While this story hit close to home, I love a good addiction story.  One of my favorite shows used to be Intervention.  Once I had kids I had a hard time watching the ones with the younger addicts--those broke my heart--but it was fascinating to watch Allison's spiral into addiction and her subsequent attempt at recovery.

This was one of those books where as I went through each CD I got a little sad that I was one CD closer to the end of the book.  Despite how stressful it was to feel like I was listening to my life, I didn't want this story to end.  Highly recommended. 


Wednesday, July 2, 2014

Book review: And the Dark Sacred Night

Title: And the Dark Sacred Night
Author: Julia Glass
Rating: 2 out of 5 stars


Summary: Kit Noonan has been drifting for awhile.  He's an unpublished PhD who's been job searching for some time. Finally his wife gives him an ultimatum--he needs to find his dad.  In fact, she's kicking him out of the house until he finds his dad.  Kit's mom has always hid his father's identity from him, but Kit explores other avenues to figure out who his dad is.  He finds a new family, but it also makes him realize that his "real" father isn't necessarily sperm-related. 

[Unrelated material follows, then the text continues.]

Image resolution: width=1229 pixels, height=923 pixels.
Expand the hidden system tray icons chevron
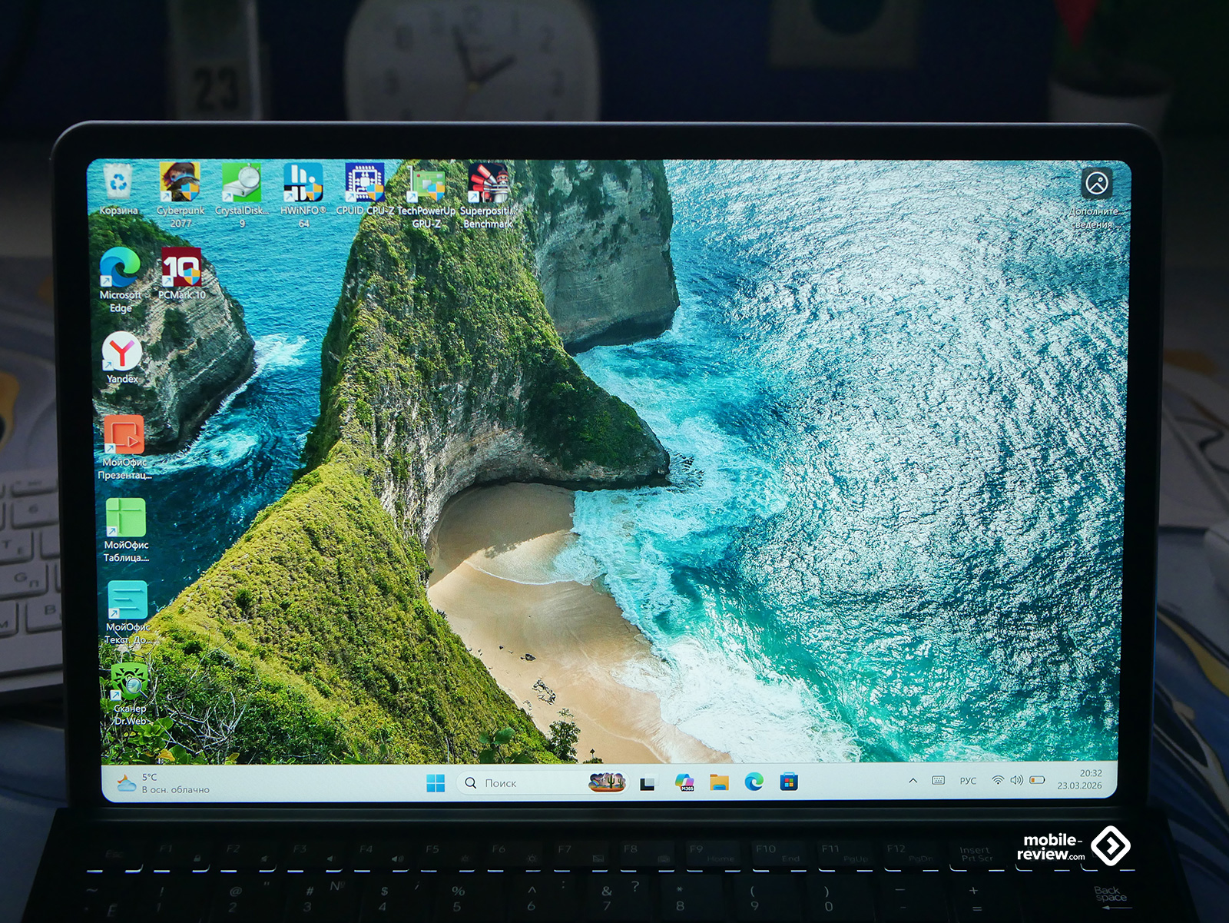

Review: The other day my husband Aaron told me he was reading my reviews and he commented that I was so nice in my reviews.  My response was, "I'm not trying to be the New York Times Book Review."  I've made the same comment about People magazine--their reviews are very nice as well, and are typically in the 3.5 to 5 star range.  But it did get me thinking--have I been overly nice or have I just been reading good books lately?  Or is it because even if I don't love a book, who am I to say it's bad?  I've never tried to write a book.  I've thought about it, I suppose, but I've never explored the process of writing a book.  It seems hard.  What is this review about?

My conversation with Aaron has at least for the short term led me to take a more critical eye to the books I read.  The first victim of this is And the Dark Sacred Night.  I'd like to think that even before I had the above conversation that I would have given this book three stars at most.  It just wasn't very interesting.  Yet it wasn't boring enough to put down.  It was just...eh.  The story would present a scene, meander to a flashback, and by the time it came back to the present I would have forgotten what was going on.  I also think Kit's biological father's family accepted him far too easily.  There was also more to explore--Kit's stepdad had a son that was an alcoholic, but there wasn't a lot of depth to this.  I'm always perplexed when a character's described with what seems to be important details, but the author never really explores it.  Also, Kit's wife kicks him out, but beyond the first part, there's no further exploration of their relationship.  Everything just felt undeveloped.

What do you think?  A more thorough review than what I usually put together?